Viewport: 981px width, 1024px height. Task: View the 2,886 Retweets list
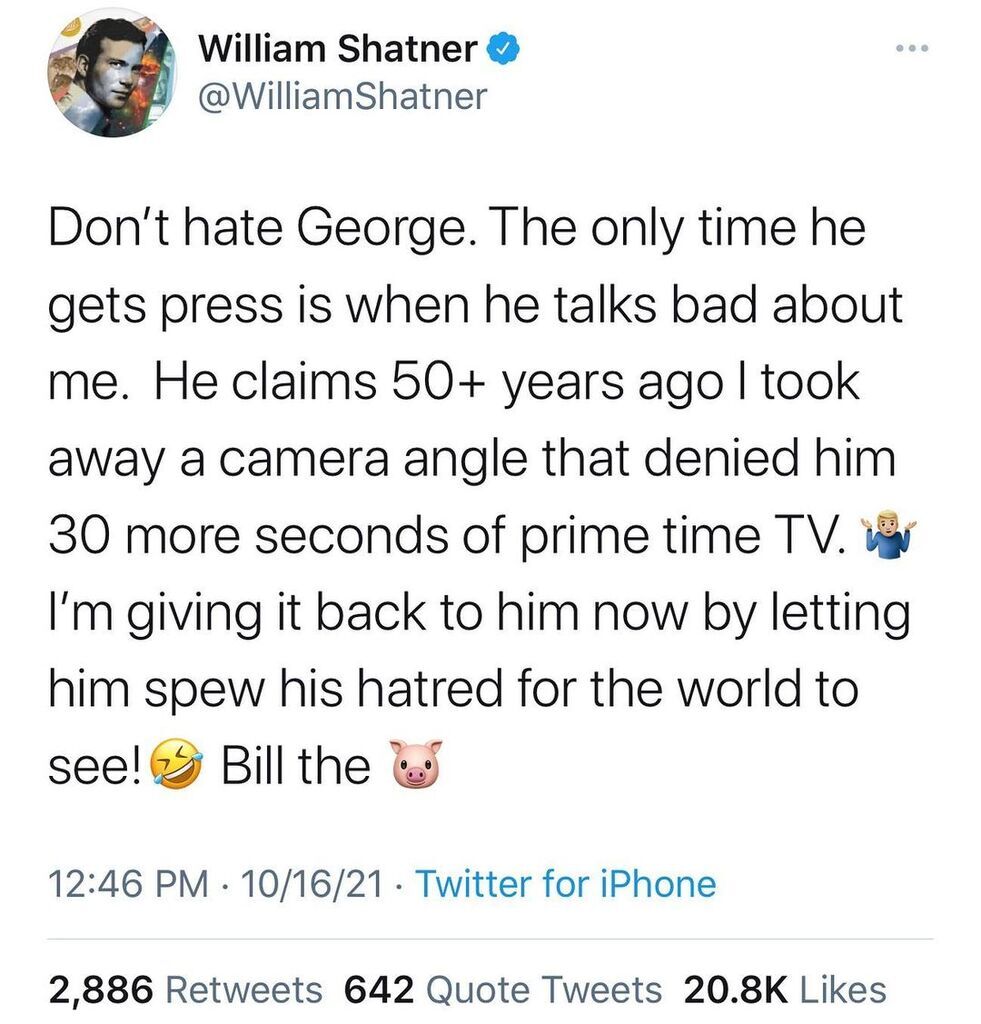click(186, 990)
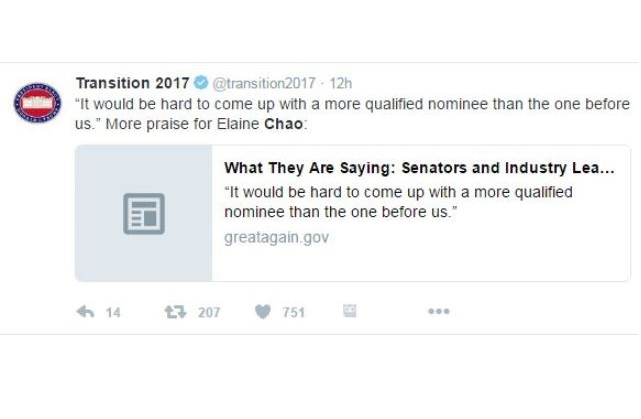The height and width of the screenshot is (419, 641).
Task: Click the greatagain.gov domain link
Action: click(x=276, y=238)
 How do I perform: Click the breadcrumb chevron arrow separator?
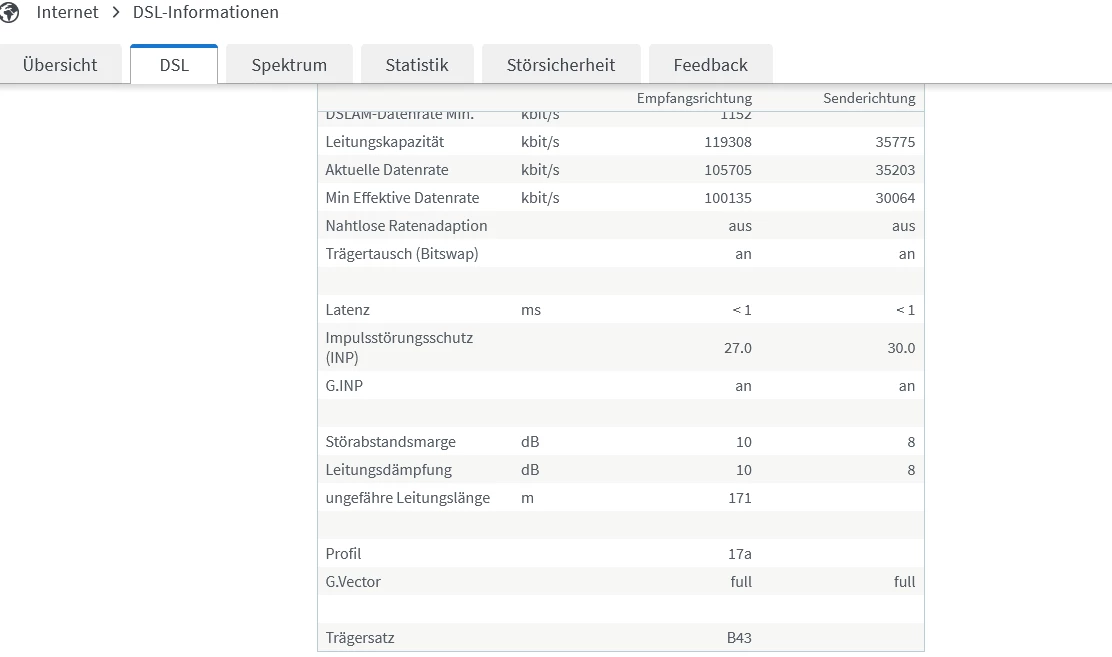tap(116, 13)
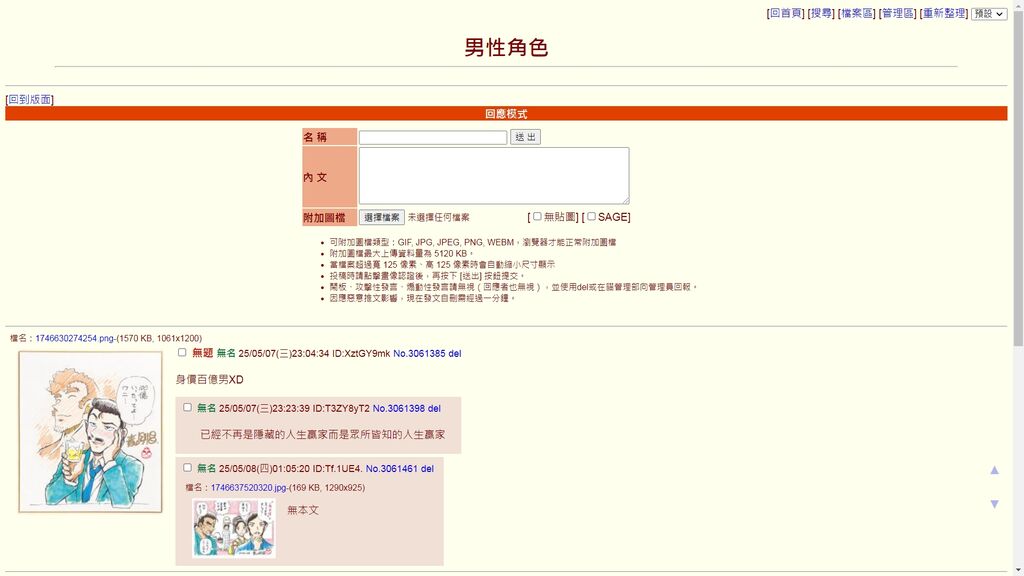1024x576 pixels.
Task: Click the down arrow scroll icon
Action: [x=994, y=504]
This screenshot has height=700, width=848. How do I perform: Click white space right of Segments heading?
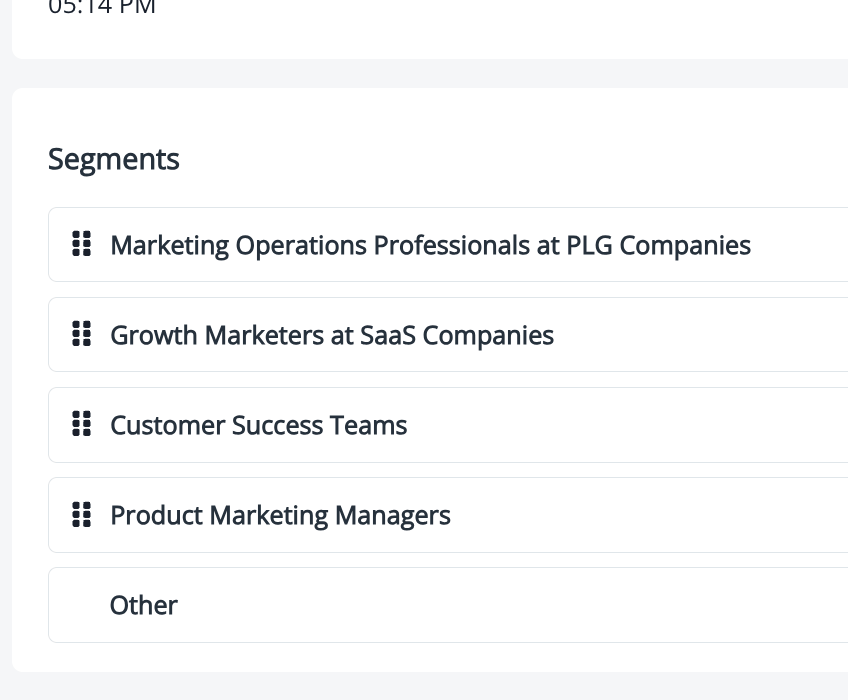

==*==

WHAT YOU NEED TO DO:
Reproduce all the records above word for word, leaving out the pictures.

RESPONSE TO THE EXERCISE:
Viewport: 981px width, 1024px height. Task: View the 2,886 Retweets list
click(186, 990)
The height and width of the screenshot is (419, 641).
Task: Click the greatagain.gov domain link
Action: click(x=276, y=238)
 How do I perform: Click the breadcrumb chevron arrow separator?
tap(116, 13)
1024x576 pixels.
Task: Click the down arrow scroll icon
Action: [x=994, y=504]
This screenshot has height=700, width=848. How do I perform: Click white space right of Segments heading?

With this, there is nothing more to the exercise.